神曲奏界ポリフォニカ 黒7

神曲奏界ポリフォニカ メモワーズ・ブラック (GA文庫)

神曲奏界ポリフォニカ メモワーズ・ブラック (GA文庫)

神曲奏界ポリフォニカ メモワーズ・ブラック

著者・大迫純一先生。挿絵・BUNBUN先生。シェアード・ワールド神曲奏界ポリフォニカ』の『ブラック』と呼ばれるシリーズ作品です。大迫先生は他著作にHJ文庫から『鉄人サザン』シリーズなど出されていますね。
・登場人物
精霊警官で警部補の巨漢の大男、マティアの契約精霊である通称マナガことマナガリアスティノークル・ラグ・エデュライケリアス。マナガと契約している楽士警官であるマチヤ・マティア。2人が住むアパートの大家、カリナ・ウィン・チトクティルサ。イデ・ティグレア検死官。
事件に関わる人物としては、父親が無実の罪で強盗傷害で投獄され、それ以来1人で生きてきたサジ・シェリカ。シェリカの父、2年前に強盗傷害で逮捕されてしまったサジ・デルウィッツ。世界有数の大企業オミテック工業のミガナ研究所の所長、ヤグニ・アグラット。
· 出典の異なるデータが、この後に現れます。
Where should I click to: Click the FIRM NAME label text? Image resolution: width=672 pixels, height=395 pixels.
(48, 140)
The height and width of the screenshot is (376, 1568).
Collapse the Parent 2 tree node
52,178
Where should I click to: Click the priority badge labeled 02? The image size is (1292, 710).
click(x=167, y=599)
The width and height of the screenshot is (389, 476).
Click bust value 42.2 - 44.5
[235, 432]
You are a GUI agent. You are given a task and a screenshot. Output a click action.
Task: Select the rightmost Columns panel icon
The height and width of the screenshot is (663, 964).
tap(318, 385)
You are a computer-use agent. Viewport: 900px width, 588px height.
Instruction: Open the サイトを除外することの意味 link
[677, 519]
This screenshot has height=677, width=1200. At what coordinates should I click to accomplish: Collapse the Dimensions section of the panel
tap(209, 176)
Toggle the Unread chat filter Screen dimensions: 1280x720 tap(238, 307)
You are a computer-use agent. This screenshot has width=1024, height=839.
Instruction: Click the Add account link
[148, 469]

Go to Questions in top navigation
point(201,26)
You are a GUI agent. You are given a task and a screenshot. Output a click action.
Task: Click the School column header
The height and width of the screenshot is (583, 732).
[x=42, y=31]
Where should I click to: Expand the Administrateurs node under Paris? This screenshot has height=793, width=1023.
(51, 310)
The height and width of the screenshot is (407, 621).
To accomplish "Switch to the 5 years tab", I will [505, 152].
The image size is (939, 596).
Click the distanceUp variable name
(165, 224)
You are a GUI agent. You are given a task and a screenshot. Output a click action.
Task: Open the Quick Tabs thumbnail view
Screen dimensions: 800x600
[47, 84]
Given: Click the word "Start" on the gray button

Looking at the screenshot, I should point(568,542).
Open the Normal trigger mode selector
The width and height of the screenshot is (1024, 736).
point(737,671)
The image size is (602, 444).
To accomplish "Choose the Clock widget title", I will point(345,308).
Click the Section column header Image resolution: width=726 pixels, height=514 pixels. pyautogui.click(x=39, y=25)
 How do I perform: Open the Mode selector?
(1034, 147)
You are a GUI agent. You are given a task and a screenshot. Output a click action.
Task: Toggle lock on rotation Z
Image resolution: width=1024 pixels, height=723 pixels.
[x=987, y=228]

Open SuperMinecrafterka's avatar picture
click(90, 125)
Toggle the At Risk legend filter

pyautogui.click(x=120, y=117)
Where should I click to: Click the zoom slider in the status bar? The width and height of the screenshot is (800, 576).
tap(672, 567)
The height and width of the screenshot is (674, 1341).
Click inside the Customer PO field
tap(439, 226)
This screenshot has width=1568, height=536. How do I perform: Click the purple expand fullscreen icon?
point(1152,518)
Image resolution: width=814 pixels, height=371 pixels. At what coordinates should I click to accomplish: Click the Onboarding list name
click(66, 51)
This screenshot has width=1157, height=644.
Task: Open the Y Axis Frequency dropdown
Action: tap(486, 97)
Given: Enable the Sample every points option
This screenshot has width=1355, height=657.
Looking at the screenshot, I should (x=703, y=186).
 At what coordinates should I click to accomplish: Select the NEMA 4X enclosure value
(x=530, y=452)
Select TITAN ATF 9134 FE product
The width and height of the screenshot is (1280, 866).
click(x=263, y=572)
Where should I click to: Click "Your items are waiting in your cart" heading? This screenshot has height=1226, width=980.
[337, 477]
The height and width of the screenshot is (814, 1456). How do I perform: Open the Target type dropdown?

ヤグニ・アグラットの秘書のような事をしているが神曲を対価にする契約精霊ではない、精霊のウォナーリア・ゲニカ・ヤクリトーレ。
・シナリオ
ある日マナガとマティアが街で出会った宿無しの少女シェリカ。2年前、父親が強盗傷害で逮補されて以来、父の無実を知る少女は街で生き抜いてきた。身元を隠し、美しいヒマワリ色の髪を隠し、誰にも頼らず誰も信じず、たった一人で戦ってきたのだ。だがマナガとマティアに心を開いたとき、孤独な少女は胸に秘めていた願いをつぶやく。「パパを助けて」有罪の決め手となった監視カメラの映像、父に不利な警務員の証言。果たして二人はシェリカの魂の叫びに応えることができるのか!絶好調黒のポリフォニカ第7弾。シェリカ登場です。(7&YHPより抜粋。)
・感想
この巻は過去の話の巻ですね。第6巻とは時系列として繋がっていません。言うならばこの巻は第0巻に当たる、マナガとマティアの出会いの話が書かれたキネティック・ノベル版のポリフォニカ・THE BLACKの話と、原作第1巻の間に入る話なのではないでしょうか。言うなれば『第0.5話』、とでも言うような。書いた順が原作の発刊順序通りではないらしいので、厳密には色々と前後しているのかもしれませんが今巻に限れば、上記の形で収まってよいのではないかと。
話―――起きる事件の内容としては、事件の真相に近いところにいる為に何者かに狙われて逃げ回り、かっぱらいの真似事をやってその日を何とか生きていたサジ・シェリカが、ひょんなことからマナガとマティアに捕まり、ふたりに保護されて暮らすうちにマナガとマティアを信用し、シェリカが父親の無罪を訴えかけてそれを聞いたマナガとマティアの2人がサジ・デルウィッツの事件の再捜査に乗り出す――ーそういった流れで話が進められていきます。
今巻の黒ポリの推理物の部分としては、変装に関する件と、移動時間の不可能を可能にするトリック―――といったものが見られますね。その大部分が精霊の力を使ったものであり、犯人が精霊か、人間か、といった推理は今回も無しでした。ですが犯人の内面―――真犯人の心境、何故そんな事件を起こそうとしたのかということに関する事が所々で書かれていて、それが犯人の自分勝手ぶりを浮き彫りにして、読み手としてはマナガとマティアを応援したくなりますね。最後の詰めで、真犯人に対して、シェリカが泣きながら父親との時間が失われた寂しい日々の悲しさを訴えかけるシーンは、読んでいてグっときましたね。少女がストレートな感情をぶつけている姿は、哀愁のブルース・ハープが響く時に匹敵する物悲しさでした。
さて、前述したように、今回は推理に関しては方法を模索するだけですが、代わりに今回はマティアとシェリカの2人の少女が友人関係を育んでいく、という心の交流が描かれています。マナガとマティアの2人の間に入るものが何も無かった(レオンもまだ間に入っているとはいえないと思うのです)これまで。しかし、今回の同年代の友人という立場のシェリカの登場は、マナガを介さないマティア個人の交友関係というものが出来た感じで、マナガとマティアの二人だけだった世界に新しい風が入りこれからシェリカがどうマナガとマティアの2人に絡んでくるのか、といった期待も感じますねー。